----- RECORD EXCERPTS -----

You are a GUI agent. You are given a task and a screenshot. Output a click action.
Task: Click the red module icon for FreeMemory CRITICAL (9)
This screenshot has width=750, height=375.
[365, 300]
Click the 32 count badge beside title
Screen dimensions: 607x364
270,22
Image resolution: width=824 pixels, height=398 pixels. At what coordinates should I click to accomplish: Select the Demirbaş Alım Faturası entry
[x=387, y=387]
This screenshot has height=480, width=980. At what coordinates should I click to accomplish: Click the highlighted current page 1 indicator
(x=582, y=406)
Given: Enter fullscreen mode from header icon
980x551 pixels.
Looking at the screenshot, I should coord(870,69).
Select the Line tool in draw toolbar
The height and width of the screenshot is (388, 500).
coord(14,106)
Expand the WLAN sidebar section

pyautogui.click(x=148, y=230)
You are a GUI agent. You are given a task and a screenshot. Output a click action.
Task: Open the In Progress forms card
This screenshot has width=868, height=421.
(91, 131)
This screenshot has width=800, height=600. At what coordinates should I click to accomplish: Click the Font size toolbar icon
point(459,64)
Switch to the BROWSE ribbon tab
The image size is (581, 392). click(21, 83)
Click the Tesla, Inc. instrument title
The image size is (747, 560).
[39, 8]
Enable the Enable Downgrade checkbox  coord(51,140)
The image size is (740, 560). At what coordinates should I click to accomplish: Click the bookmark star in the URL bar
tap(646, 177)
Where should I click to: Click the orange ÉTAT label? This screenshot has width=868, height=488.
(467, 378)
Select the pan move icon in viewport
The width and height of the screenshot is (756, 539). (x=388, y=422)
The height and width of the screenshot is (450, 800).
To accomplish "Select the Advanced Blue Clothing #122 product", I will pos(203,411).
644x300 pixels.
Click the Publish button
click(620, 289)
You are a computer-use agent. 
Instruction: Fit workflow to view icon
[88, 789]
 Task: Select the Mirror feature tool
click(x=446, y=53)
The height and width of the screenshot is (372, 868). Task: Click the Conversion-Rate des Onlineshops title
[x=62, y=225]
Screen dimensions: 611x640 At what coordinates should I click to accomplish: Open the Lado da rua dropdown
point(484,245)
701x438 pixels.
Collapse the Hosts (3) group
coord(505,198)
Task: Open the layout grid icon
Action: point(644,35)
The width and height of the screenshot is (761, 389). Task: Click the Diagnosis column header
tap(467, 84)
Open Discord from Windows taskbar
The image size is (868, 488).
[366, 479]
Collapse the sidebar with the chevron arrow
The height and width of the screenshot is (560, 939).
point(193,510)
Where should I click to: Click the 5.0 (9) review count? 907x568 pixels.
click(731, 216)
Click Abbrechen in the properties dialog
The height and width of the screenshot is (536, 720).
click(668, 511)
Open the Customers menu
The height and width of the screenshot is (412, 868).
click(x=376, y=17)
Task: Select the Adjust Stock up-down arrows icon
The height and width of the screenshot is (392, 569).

-----

List each line of the rows above that contains the string "pixels".

Image resolution: width=824 pixels, height=398 pixels. At what coordinates should I click to accomplish: Select the Demirbaş Alım Faturası entry
980x551 pixels.
644x300 pixels.
701x438 pixels.
Where should I click to: Click the 5.0 (9) review count? 907x568 pixels.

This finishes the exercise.